Lessons could be drawn from one of the four known endemic human coronaviruses, OC43, which was first identified in the 1960s and is the culprit in some common colds. While its precise origins have never been established, some researchers have suggested it may have crossed from livestock to humans as the “Russian flu,” a disease that spread from Central Asia in the late 19th century and killed as many as a million people. If that hypothesis is correct, then at some point in the following decades OC43 lost its punch, becoming a virus that humans’ immune systems can mostly handle. How much death and disablement it might have caused in the interim is, of course, impossible to know.

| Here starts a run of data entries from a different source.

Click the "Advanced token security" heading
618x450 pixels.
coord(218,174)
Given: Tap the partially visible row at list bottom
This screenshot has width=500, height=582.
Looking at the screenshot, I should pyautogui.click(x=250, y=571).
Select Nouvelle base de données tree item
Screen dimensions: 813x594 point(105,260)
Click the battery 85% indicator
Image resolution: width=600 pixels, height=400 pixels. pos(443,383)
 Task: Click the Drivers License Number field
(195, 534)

In a different outcome, the coronavirus could become more like the pathogens that cause influenza. That would be good news from one perspective: Seasonal flu can be fatal in the old and infirm, but it’s a problem governments and health systems are generally able to manage. It certainly doesn’t provoke border shutdowns, school closures, and suspensions of civil liberties, as Covid has. From another perspective it would be more worrisome, still posing a mortal threat to some part of the population and potentially adding to the burden on hospitals, which can already struggle to keep up when flu is widespread. Few doctors would relish the idea of another flu-like disease filling up their waiting rooms every winter.

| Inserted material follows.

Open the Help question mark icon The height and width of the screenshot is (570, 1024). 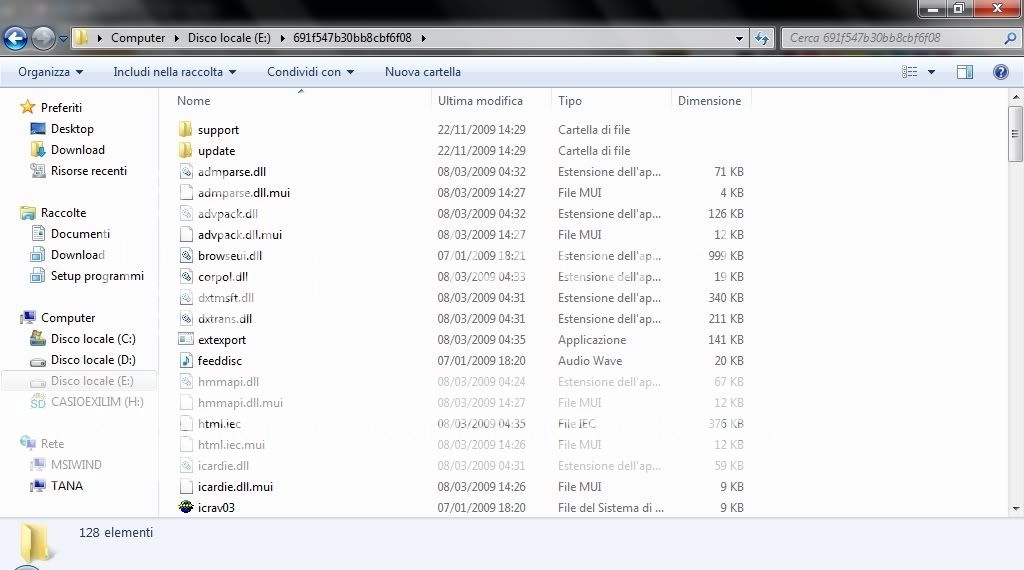click(1000, 72)
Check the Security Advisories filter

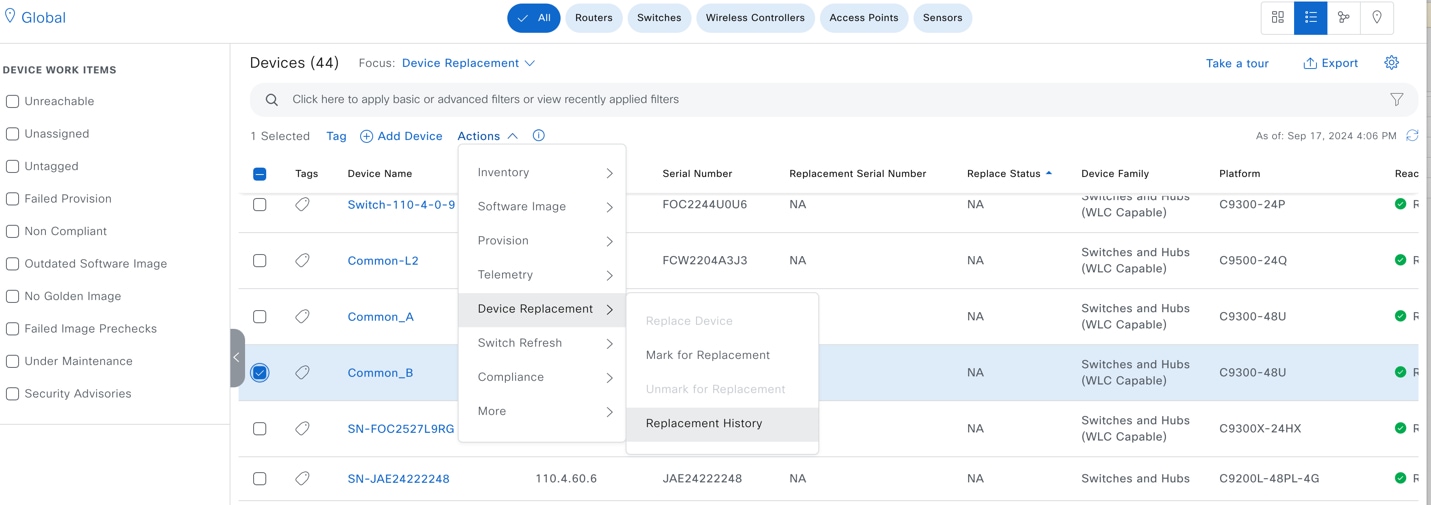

In July the Grattan Institute, a public policy think tank in Melbourne, modeled several potential outcomes of Australia’s reopening on the basis of vaccination rates. Its report estimated that with 80% of the population fully vaccinated, Covid might kill between 2,000 and 3,000 people in the first year after restrictions are lifted. While that figure wouldn’t be wildly out of step with what can happen in a bad flu season, it would significantly exceed the total number of Australian Covid fatalities since the beginning of the pandemic. “There’s really low appetite for deaths,” says Anika Stobart, one of the study’s authors. “Given our experience with Covid to date, people just don’t want to see any.”

After the failure of its efforts to prevent the virus from reaching its shores, Australia has no choice but to join the rest of the world in learning, firsthand, how to make the transition from pandemic to endemic. Unlike the U.S. or the U.K., never mind India or South America, it has the luxury of doing so with high levels of vaccination. Compared with what those places experienced, even its worst-case scenarios will be mild. But the shift is still unlikely to be easy. “There’s no particular reason why this virus should suddenly become much less lethal,” says Michael Baker, a professor of public health at the University of Otago in New Zealand and an architect of that country’s Covid-zero policies. “In a population where immunity is established with vaccination and boosted with periodic exposure, we’re still seeing that play out,” he adds. “It’s very hard to know what that equilibrium will look like. It may take years to figure out.”